■ **Exercise directions**:
Go through the data below and copy each line that includes "entry".

(Stored records)
•••

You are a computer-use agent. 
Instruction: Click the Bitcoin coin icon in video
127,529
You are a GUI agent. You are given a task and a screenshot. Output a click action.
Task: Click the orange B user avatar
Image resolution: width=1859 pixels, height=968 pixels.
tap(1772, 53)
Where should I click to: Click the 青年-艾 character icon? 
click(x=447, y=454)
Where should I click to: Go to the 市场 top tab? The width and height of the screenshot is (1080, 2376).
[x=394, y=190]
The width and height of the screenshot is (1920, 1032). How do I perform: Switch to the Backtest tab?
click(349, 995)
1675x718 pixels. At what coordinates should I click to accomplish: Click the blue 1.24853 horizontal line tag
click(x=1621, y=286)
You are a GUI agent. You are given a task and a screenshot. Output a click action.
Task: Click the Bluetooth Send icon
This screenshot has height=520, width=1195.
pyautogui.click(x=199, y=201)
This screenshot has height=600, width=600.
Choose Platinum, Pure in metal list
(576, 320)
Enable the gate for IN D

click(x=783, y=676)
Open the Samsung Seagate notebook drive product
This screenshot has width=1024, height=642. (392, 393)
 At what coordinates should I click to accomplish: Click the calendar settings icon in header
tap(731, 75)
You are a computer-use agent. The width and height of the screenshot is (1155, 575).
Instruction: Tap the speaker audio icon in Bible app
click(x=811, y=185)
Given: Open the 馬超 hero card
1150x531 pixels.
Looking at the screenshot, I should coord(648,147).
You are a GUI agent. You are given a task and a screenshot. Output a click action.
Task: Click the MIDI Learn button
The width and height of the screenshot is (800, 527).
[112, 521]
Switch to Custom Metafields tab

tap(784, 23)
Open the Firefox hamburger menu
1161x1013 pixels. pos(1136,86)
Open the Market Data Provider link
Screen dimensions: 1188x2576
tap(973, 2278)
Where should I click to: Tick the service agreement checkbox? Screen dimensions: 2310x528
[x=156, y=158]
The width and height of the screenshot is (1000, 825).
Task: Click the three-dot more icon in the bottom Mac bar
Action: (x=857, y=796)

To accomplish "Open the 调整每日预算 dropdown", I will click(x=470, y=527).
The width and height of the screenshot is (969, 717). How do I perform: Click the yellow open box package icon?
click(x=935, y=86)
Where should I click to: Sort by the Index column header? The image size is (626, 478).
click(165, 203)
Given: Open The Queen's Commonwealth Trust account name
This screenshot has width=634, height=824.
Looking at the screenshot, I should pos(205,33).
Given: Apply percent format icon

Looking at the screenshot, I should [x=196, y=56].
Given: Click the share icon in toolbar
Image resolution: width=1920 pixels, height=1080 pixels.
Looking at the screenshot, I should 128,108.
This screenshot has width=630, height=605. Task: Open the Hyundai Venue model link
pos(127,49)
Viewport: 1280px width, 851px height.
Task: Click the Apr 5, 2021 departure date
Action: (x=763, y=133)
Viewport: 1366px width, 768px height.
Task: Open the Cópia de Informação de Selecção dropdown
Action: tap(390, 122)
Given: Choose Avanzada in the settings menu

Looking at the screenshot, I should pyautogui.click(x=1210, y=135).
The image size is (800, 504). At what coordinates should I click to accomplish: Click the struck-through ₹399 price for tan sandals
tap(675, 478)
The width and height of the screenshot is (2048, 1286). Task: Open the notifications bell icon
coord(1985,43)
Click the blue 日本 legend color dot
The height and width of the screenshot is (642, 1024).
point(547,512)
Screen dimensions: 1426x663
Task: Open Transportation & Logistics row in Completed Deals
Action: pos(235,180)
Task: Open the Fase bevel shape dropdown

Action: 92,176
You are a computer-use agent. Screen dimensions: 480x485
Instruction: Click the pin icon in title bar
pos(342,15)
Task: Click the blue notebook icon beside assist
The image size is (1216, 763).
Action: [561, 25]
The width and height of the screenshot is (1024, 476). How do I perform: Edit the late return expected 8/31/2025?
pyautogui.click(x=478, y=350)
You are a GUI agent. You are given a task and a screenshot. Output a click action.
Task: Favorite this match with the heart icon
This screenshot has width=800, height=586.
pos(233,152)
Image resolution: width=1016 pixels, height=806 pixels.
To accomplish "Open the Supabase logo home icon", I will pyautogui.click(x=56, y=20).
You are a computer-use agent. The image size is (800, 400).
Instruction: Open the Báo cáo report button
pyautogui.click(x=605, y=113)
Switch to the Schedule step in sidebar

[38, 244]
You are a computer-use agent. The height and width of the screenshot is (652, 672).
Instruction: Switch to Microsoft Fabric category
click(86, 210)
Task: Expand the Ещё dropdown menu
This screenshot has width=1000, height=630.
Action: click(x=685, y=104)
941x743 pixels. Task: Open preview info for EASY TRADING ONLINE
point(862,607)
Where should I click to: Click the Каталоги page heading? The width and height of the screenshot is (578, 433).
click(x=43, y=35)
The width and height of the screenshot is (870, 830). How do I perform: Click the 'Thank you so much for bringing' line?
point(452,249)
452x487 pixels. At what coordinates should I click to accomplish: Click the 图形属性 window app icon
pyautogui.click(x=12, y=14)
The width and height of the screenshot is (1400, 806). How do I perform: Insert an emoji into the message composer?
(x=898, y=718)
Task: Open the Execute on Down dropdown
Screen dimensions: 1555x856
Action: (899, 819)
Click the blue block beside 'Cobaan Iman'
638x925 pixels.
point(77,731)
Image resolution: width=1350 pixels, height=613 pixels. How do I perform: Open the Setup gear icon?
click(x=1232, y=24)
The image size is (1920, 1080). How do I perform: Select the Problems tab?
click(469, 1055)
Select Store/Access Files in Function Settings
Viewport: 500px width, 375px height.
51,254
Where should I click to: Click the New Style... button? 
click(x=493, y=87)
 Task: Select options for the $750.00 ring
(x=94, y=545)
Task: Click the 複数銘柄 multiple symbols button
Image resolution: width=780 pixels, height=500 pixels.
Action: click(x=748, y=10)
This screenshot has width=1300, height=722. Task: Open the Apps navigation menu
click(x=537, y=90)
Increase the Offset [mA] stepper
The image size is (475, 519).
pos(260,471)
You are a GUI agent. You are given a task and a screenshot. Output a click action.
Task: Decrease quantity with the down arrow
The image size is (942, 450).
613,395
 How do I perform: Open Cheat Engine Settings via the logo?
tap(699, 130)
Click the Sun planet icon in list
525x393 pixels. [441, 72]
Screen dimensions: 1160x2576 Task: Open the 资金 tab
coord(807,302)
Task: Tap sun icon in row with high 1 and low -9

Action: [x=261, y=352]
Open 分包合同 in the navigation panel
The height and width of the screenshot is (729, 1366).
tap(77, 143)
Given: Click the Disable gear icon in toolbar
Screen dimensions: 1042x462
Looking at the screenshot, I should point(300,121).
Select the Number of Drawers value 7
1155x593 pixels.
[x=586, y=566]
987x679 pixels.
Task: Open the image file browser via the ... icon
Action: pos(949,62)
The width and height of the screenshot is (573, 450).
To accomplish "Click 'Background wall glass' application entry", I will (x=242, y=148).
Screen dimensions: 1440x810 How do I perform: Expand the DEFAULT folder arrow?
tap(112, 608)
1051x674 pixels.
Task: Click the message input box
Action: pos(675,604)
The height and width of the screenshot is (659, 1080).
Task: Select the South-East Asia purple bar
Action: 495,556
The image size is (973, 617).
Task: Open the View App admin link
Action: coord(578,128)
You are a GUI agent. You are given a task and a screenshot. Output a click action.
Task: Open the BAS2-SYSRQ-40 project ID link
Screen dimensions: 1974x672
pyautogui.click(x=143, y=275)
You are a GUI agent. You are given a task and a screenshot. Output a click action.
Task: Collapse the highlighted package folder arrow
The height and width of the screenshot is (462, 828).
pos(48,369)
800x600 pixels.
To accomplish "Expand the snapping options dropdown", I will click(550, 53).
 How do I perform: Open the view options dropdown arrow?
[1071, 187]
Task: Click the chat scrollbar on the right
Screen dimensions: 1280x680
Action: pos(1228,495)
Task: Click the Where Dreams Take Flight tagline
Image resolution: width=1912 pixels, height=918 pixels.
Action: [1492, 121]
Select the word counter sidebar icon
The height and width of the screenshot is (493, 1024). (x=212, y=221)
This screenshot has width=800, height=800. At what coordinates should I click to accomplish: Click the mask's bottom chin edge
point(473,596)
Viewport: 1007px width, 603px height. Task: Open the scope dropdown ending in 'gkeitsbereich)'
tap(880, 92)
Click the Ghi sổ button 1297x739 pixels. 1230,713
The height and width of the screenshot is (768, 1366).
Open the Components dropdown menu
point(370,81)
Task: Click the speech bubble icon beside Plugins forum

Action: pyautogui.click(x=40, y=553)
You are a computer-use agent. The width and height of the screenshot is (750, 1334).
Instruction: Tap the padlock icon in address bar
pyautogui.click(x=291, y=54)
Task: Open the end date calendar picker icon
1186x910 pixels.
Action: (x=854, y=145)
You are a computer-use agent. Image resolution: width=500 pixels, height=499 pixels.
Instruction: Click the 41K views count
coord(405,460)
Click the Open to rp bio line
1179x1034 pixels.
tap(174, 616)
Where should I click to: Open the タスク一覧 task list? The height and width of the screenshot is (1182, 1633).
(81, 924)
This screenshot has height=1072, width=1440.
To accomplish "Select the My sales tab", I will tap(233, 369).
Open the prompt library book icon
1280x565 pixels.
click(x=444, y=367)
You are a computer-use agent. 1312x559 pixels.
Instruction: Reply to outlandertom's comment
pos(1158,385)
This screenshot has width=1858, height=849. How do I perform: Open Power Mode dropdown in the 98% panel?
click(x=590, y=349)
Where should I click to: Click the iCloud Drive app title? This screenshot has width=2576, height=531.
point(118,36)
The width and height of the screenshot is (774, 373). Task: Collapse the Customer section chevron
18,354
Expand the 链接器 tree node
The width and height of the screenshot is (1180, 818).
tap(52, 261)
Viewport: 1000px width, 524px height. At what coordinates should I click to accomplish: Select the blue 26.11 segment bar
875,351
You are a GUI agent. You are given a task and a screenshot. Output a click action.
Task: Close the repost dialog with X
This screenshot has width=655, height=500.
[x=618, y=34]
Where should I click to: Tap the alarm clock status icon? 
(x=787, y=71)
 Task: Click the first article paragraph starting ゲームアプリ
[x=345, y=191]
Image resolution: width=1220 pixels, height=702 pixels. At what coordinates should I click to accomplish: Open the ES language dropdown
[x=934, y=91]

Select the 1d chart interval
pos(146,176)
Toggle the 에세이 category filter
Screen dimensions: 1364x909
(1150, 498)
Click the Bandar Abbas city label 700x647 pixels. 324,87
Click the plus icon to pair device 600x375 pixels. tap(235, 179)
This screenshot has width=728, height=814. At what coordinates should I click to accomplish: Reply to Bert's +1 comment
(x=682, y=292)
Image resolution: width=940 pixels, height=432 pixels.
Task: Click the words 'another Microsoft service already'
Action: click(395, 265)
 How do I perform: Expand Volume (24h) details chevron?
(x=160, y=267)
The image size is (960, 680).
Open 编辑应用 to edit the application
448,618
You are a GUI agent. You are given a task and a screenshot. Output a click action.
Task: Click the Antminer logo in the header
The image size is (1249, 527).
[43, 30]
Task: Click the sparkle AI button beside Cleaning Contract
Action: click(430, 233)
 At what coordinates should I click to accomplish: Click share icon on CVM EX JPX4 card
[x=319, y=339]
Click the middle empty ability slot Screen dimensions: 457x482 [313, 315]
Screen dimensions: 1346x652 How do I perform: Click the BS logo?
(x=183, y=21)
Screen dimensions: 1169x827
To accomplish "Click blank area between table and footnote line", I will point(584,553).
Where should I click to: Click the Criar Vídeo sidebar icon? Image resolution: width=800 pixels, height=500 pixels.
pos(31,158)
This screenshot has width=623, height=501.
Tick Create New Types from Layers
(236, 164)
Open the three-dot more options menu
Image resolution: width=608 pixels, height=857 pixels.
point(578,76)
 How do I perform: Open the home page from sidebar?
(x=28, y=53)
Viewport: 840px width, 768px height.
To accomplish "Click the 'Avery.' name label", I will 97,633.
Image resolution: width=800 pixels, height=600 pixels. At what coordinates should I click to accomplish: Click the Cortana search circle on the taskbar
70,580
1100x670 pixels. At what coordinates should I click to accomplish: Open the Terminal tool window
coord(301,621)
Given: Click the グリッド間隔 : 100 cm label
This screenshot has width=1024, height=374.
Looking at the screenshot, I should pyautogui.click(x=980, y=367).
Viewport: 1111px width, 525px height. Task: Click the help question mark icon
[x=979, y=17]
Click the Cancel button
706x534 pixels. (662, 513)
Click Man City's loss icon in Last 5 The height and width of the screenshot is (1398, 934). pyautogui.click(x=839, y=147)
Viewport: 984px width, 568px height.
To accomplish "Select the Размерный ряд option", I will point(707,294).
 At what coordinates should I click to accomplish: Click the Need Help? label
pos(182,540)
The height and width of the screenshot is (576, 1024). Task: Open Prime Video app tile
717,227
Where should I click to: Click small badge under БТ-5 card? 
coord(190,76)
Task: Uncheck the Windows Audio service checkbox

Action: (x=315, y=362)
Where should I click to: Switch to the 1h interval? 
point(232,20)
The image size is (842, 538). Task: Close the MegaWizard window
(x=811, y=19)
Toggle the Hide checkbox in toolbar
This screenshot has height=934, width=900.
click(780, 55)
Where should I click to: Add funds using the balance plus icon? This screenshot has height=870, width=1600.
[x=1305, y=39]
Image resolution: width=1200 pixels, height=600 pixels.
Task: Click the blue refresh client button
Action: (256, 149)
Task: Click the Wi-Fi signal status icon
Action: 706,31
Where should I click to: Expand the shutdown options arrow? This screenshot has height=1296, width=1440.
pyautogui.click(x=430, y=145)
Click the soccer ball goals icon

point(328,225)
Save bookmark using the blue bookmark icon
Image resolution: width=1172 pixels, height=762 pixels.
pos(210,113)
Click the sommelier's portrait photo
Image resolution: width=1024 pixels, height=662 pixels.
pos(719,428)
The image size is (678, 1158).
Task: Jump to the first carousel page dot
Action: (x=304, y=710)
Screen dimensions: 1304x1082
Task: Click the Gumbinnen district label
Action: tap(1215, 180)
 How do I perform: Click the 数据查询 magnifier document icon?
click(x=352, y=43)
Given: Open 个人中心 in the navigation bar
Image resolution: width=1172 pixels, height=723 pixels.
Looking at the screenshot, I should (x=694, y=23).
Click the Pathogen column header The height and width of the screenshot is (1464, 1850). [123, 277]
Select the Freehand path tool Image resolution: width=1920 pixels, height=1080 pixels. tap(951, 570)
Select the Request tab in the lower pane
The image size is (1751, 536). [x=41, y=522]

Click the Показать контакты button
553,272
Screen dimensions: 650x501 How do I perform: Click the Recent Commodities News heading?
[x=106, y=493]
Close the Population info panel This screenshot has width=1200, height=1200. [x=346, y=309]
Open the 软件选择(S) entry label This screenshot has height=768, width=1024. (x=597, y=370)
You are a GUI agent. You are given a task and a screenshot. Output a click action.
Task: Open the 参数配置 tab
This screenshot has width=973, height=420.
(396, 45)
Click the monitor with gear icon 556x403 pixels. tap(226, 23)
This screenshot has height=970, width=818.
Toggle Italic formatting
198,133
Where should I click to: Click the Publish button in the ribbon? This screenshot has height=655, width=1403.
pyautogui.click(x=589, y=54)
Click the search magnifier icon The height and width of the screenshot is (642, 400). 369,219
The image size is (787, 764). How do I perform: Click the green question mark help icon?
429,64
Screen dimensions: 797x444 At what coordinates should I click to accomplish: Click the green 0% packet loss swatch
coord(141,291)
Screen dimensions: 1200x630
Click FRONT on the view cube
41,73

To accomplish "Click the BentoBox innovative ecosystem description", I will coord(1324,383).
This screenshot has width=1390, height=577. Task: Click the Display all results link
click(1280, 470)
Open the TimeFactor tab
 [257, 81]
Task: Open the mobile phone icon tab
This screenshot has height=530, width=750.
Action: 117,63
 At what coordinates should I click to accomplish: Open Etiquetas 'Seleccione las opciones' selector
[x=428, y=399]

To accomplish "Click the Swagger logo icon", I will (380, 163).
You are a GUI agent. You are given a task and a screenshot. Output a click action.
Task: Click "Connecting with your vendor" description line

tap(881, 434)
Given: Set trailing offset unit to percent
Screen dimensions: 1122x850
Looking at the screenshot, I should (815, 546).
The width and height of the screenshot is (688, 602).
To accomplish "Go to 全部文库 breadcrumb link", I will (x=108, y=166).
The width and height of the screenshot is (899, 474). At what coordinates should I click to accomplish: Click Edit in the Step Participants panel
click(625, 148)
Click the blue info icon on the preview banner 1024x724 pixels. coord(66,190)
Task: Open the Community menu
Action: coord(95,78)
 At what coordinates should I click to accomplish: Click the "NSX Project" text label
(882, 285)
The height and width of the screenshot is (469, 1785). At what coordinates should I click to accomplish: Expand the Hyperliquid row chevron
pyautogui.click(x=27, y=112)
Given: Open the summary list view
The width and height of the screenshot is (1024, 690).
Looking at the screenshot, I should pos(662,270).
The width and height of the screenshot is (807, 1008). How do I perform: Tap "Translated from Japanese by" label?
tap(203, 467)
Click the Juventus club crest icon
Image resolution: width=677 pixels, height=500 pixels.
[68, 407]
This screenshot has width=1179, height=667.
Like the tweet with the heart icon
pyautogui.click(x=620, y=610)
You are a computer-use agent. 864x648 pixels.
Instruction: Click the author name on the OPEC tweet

•••

■ **Task output**:
To accomplish "Click 'Background wall glass' application entry", I will (x=242, y=148).
Open the 软件选择(S) entry label This screenshot has height=768, width=1024. (x=597, y=370)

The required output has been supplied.